DIRECTIONS FOR THIS TASK> The first line of the listing opens the range and the line with "The height and" closes it; repeat those lines and all between them word for word, leaving out the pictures.

GIVEN RECORDS>
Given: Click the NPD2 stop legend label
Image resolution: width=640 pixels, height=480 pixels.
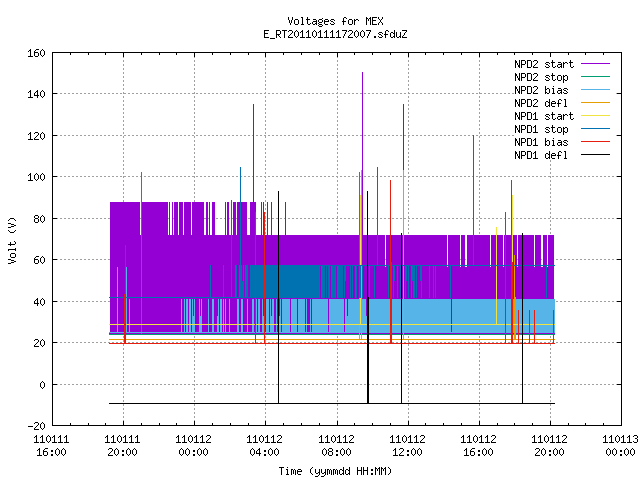Looking at the screenshot, I should click(541, 77).
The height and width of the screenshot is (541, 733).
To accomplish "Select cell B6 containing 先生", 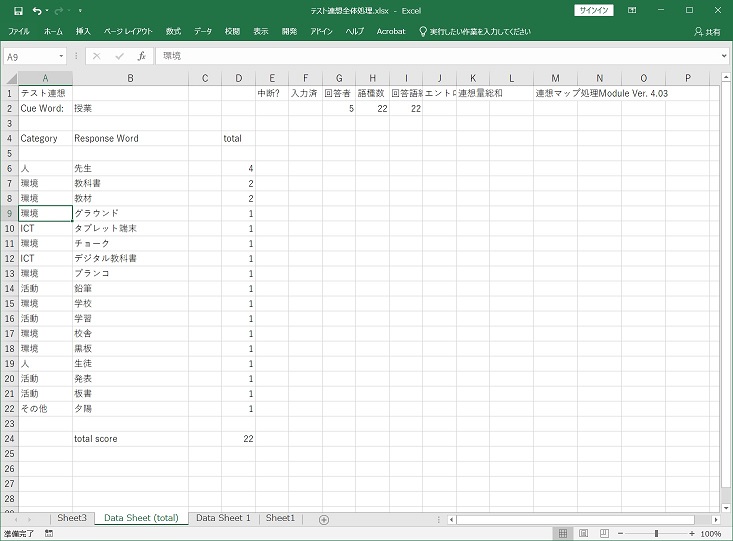I will [x=130, y=169].
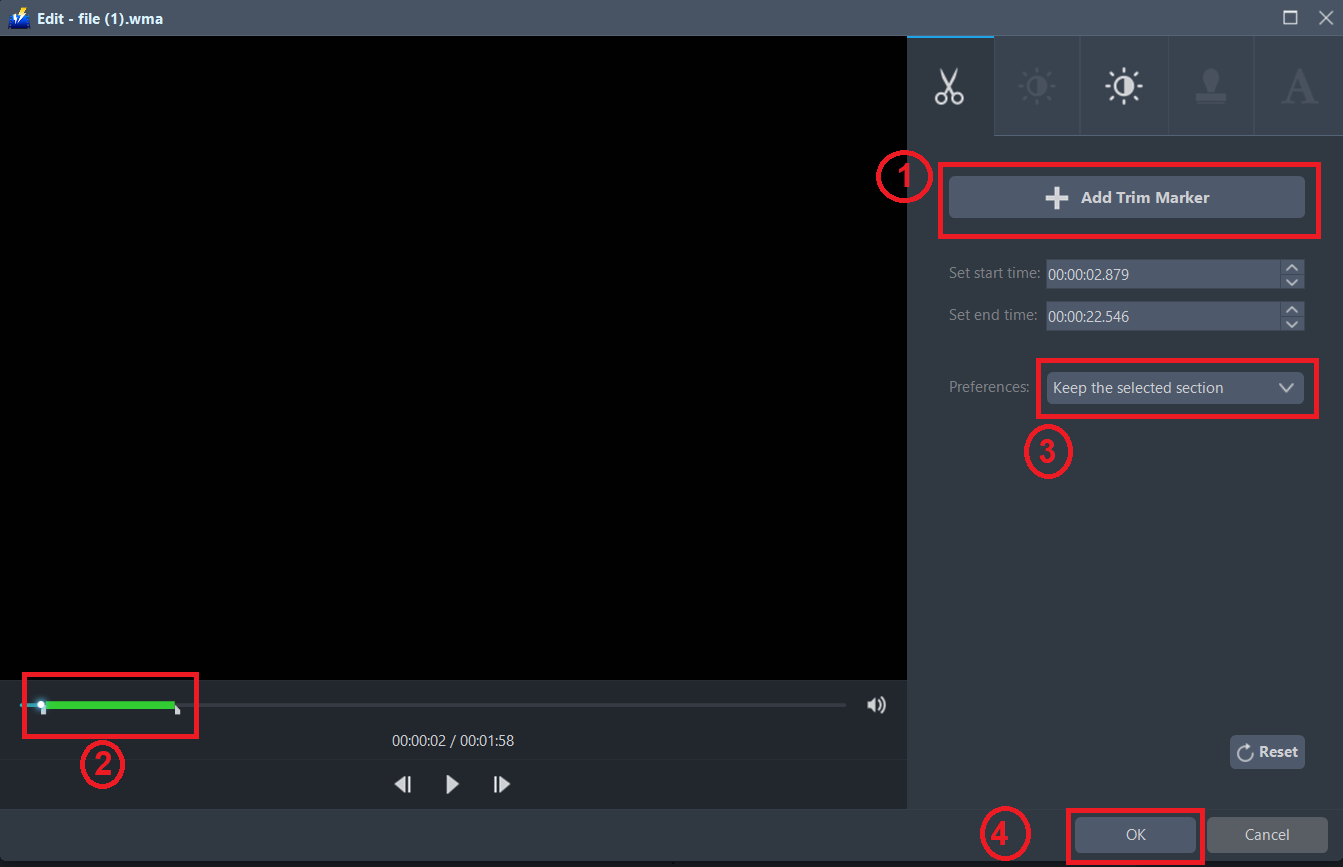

RESULT BELOW>
Given: Click the NPD2 stop legend label
Image resolution: width=640 pixels, height=480 pixels.
Looking at the screenshot, I should click(541, 77).
The height and width of the screenshot is (541, 733).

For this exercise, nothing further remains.